Lula enquadra PT na Paraíba e mais seis estados buscando ampliar alianças

Com o objetivo de ampliar alianças e acenar ao centro, o ex-presidente Luiz Inácio Lula da Silva se movimenta para redirecionar posições de diretórios locais do PT em até sete estados nos quais o partido defende candidaturas próprias ou chapas restritas à esquerda. Além do Rio, onde Lula garantiu o apoio à candidatura de Marcelo Freixo (PSB) contra a pretensão de uma ala do partido de lançar o petista André Ceciliano ao governo, há costuras para retirar também o PT de chapas ao Executivo em Minas Gerais, Paraíba, Ceará e Mato Grosso. No Amazonas e no Rio Grande do Norte, a ideia é abrir mão da vaga ao Senado para atrair outras siglas.

Acordos no Nordeste

Na região Nordeste, onde Lula tem índices mais elevados de intenções de voto de acordo com pesquisas, o ex-presidente já consolidou alianças na maioria dos estados com siglas como PSD e MDB. Na Paraíba, lideranças petistas tentaram declarar apoio ao governador João Azevêdo (PSB).

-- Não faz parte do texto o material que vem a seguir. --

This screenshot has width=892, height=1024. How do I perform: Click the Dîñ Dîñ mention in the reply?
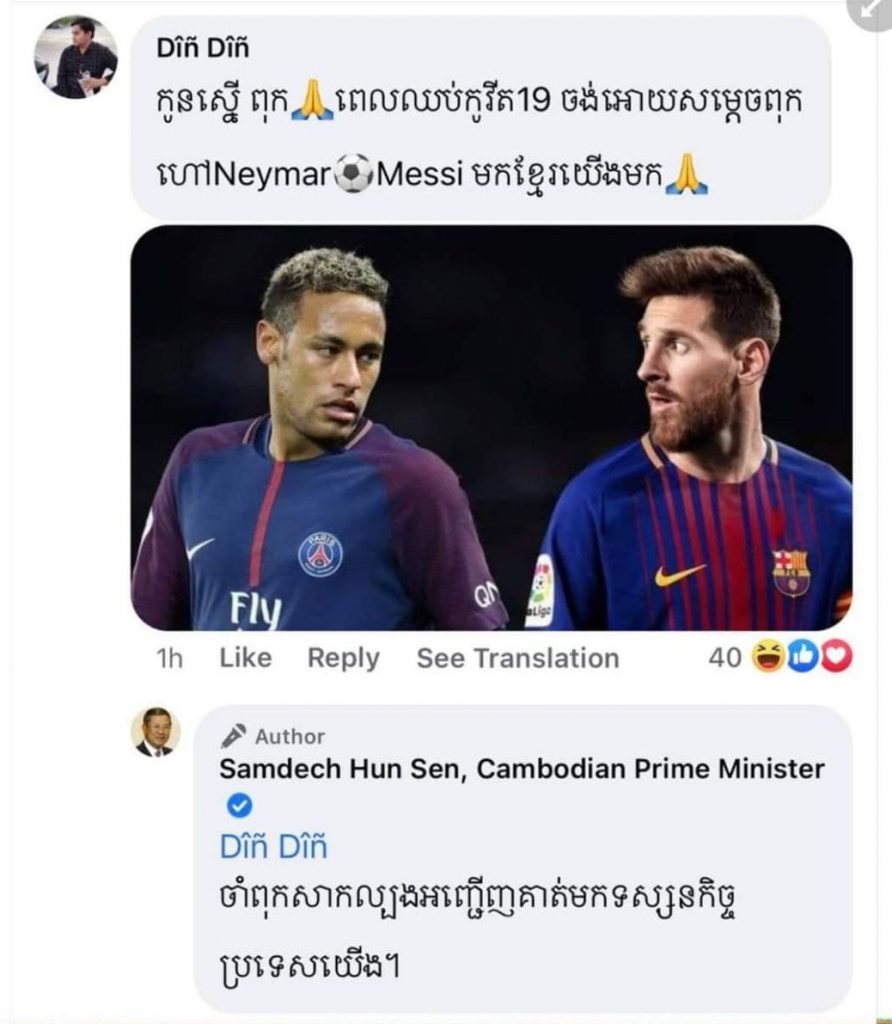(273, 847)
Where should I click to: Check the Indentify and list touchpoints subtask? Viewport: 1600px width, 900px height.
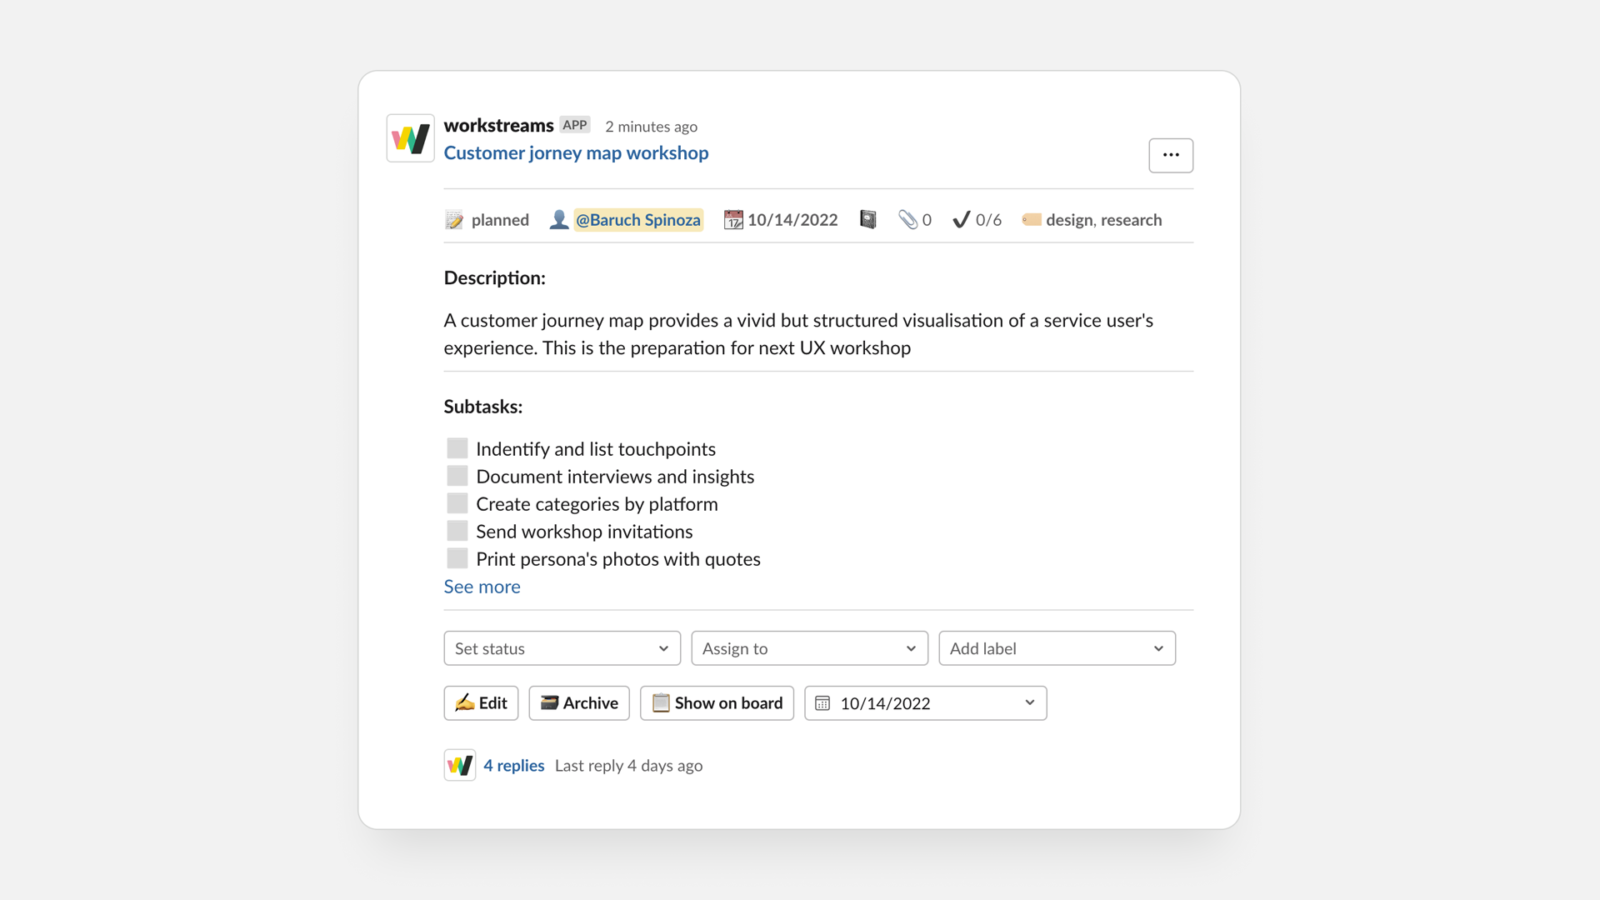pyautogui.click(x=457, y=448)
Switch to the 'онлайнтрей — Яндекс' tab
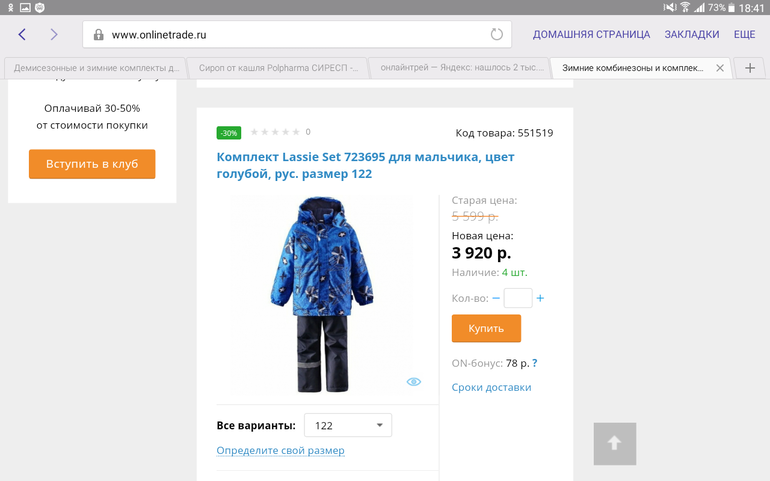The width and height of the screenshot is (770, 481). click(x=460, y=69)
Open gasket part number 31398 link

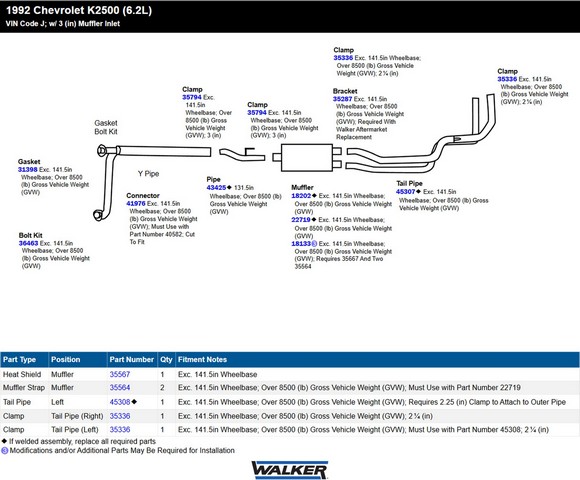pyautogui.click(x=28, y=170)
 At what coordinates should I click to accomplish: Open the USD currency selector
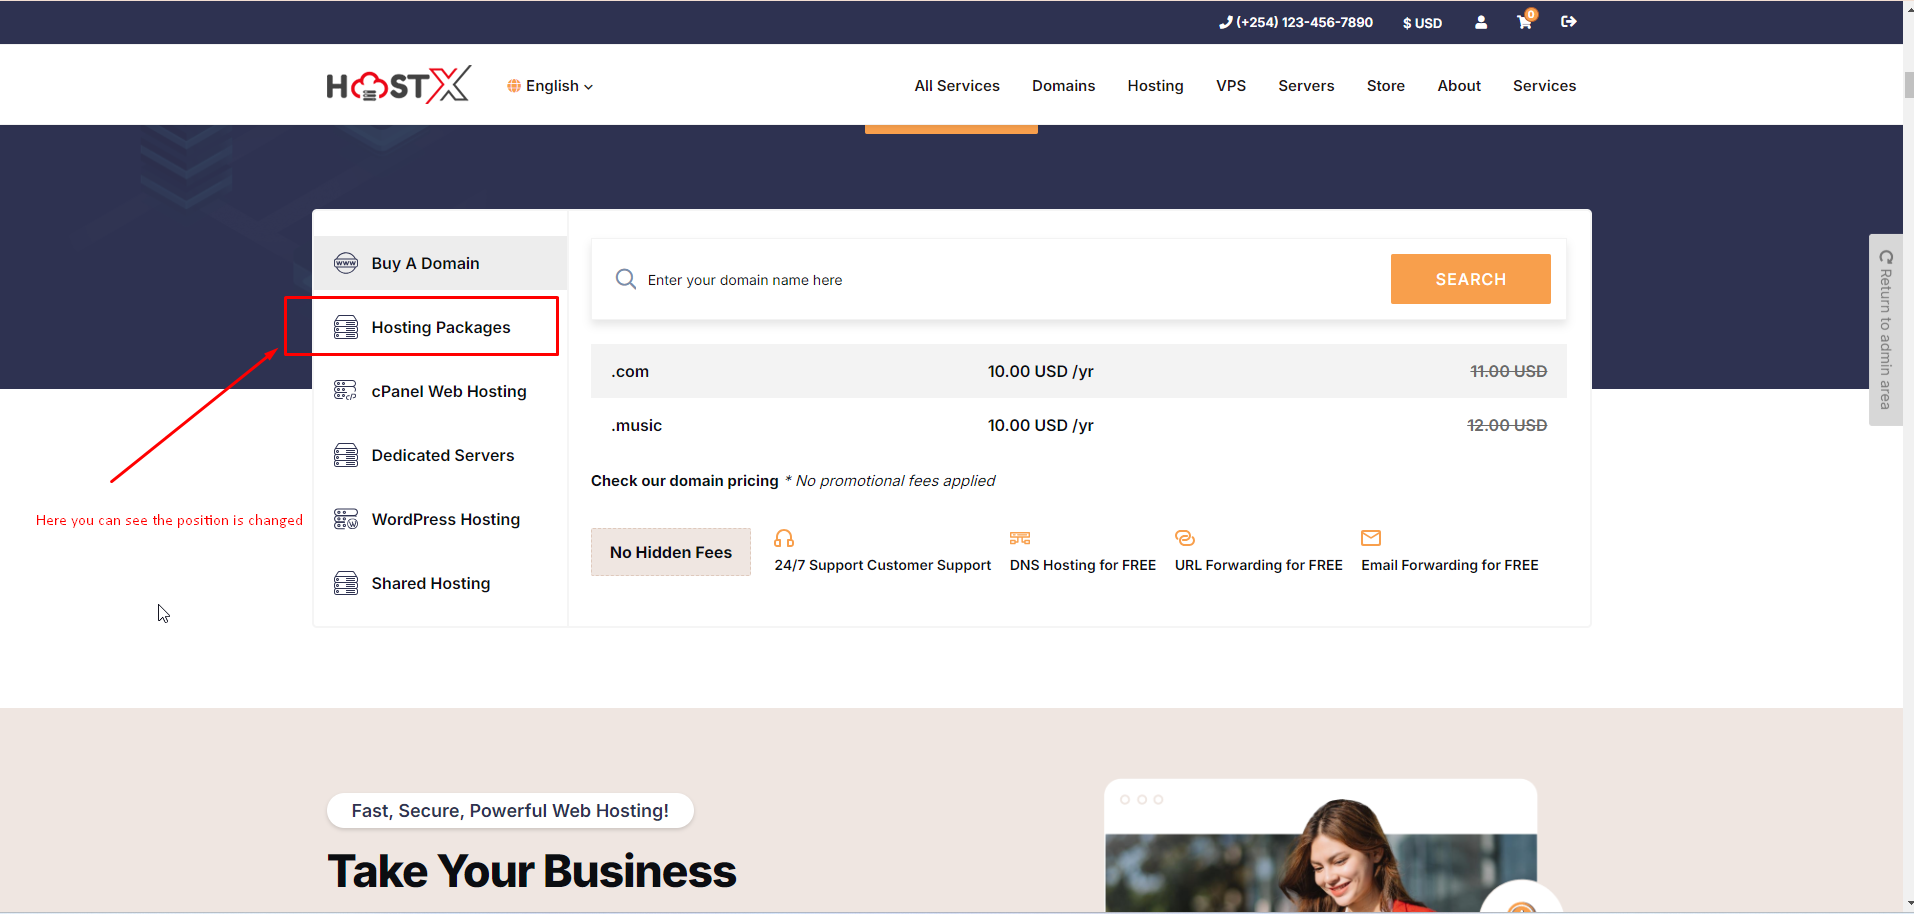click(x=1421, y=23)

Lula, por sua vez, deu aval para que o ex-governador Ricardo Coutinho, que trocou PSB por PT em 2021 com apoio do ex-presidente, costurasse uma chapa com Veneziano Vital do Rêgo (MDB) como candidato ao governo. Rompido com Coutinho, seu antecessor, Azevêdo também se declara apoiador de Lula. Anteontem, sem citar o atual governador, Lula declarou estar “altamente convencido da necessidade de fazer aliança com o MDB” no estado.